PROVIDED MATERIAL:
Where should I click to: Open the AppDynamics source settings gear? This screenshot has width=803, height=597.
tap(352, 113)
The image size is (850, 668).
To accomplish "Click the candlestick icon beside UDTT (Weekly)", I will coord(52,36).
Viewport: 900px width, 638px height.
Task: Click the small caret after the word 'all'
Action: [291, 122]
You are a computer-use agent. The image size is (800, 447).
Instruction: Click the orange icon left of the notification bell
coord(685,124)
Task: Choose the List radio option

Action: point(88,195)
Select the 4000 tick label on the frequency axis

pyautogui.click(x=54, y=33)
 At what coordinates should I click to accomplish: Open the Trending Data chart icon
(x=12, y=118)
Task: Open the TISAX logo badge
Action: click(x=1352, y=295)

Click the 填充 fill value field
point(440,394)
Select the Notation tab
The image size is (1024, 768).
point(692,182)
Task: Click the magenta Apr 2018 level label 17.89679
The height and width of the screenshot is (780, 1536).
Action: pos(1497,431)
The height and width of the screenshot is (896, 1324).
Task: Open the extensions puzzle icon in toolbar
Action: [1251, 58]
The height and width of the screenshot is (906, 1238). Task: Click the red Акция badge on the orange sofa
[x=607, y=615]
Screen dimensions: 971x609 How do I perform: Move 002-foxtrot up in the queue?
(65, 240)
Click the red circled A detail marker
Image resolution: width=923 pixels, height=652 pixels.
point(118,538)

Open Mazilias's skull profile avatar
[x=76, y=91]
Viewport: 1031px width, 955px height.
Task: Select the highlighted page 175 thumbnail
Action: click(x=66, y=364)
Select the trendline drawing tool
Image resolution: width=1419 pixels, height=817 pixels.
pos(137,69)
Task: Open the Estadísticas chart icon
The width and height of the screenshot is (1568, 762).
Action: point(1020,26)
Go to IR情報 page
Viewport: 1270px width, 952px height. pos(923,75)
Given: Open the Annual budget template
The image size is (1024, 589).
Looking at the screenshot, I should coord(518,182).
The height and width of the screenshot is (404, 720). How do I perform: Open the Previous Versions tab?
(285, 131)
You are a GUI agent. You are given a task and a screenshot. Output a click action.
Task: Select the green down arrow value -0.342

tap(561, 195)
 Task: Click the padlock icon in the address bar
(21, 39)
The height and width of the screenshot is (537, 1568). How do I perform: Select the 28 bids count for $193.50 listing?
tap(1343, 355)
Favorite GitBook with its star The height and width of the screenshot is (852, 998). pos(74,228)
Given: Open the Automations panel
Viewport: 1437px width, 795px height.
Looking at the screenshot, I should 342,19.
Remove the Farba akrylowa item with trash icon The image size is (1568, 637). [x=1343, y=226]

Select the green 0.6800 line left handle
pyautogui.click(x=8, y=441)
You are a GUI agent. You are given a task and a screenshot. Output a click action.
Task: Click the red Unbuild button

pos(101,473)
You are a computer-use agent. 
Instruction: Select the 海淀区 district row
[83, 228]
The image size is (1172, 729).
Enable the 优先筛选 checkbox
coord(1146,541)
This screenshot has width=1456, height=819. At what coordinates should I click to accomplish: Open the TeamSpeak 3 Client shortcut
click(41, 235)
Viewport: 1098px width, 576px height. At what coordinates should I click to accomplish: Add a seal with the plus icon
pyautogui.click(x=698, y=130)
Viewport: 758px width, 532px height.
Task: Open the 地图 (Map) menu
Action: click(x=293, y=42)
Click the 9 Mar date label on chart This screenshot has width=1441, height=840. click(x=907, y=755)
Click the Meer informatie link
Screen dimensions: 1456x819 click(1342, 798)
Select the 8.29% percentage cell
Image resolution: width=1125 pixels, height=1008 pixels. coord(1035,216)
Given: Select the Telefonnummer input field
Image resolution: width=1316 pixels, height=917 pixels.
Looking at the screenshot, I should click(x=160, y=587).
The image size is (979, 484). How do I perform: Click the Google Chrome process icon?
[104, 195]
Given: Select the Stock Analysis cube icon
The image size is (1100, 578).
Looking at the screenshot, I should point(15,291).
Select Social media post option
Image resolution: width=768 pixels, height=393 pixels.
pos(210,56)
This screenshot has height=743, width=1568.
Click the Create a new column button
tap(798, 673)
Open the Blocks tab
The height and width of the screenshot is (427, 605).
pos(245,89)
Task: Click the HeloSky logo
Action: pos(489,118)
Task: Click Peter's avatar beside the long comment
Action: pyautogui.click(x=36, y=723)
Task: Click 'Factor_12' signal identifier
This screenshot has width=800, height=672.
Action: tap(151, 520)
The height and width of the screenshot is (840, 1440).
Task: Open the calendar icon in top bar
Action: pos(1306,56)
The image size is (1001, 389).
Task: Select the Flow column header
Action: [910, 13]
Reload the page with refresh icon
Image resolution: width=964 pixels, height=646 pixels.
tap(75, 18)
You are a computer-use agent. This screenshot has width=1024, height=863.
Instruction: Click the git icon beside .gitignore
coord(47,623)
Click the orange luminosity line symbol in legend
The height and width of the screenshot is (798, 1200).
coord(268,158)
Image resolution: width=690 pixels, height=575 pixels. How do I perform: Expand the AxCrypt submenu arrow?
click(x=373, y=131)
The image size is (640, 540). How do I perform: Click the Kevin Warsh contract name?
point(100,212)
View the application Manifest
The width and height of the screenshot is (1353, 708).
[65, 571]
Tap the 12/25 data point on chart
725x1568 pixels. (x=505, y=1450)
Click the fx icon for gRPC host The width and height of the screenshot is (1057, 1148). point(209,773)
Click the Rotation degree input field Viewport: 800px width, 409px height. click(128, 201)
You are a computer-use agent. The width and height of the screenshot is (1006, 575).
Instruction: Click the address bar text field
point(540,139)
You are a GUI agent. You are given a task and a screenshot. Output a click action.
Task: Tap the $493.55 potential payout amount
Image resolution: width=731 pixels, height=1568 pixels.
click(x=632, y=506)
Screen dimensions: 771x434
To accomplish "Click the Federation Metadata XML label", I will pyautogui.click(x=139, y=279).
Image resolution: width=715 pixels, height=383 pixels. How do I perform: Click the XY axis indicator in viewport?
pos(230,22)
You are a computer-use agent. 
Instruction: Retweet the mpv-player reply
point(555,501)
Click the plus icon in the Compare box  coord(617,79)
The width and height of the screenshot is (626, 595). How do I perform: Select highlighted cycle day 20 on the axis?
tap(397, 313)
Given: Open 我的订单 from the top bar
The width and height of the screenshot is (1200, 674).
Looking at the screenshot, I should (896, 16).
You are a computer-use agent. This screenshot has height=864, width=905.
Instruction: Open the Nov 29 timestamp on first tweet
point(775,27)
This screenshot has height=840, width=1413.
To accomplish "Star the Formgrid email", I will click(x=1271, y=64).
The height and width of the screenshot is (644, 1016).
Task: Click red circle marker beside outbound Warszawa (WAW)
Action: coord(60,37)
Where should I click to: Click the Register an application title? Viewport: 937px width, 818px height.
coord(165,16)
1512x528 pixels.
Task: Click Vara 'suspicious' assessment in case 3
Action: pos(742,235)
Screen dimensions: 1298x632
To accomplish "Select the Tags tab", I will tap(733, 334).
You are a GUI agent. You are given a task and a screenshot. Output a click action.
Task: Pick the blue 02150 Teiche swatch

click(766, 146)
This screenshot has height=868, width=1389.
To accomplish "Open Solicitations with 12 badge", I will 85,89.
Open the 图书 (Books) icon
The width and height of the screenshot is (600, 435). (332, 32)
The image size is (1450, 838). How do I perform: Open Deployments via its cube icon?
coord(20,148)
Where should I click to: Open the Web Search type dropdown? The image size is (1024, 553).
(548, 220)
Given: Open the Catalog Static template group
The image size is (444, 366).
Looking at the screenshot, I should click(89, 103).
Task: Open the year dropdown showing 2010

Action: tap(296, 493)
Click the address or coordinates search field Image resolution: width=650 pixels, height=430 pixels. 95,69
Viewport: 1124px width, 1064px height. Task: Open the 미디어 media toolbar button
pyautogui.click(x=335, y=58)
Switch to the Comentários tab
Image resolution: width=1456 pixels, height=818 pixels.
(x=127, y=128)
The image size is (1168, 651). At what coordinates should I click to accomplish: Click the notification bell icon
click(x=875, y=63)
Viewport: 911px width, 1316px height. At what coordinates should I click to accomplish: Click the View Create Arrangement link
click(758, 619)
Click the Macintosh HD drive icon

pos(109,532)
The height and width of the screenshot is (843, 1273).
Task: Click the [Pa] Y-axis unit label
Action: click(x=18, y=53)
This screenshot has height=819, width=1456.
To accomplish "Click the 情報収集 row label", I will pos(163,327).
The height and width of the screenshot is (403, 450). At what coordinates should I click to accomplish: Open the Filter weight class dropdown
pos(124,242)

GOAL OF THE EXERCISE: In the data above, each line holding "input" is to be found and copied.

SOLUTION:
Given: Select the Telefonnummer input field
Click the Rotation degree input field Viewport: 800px width, 409px height. click(128, 201)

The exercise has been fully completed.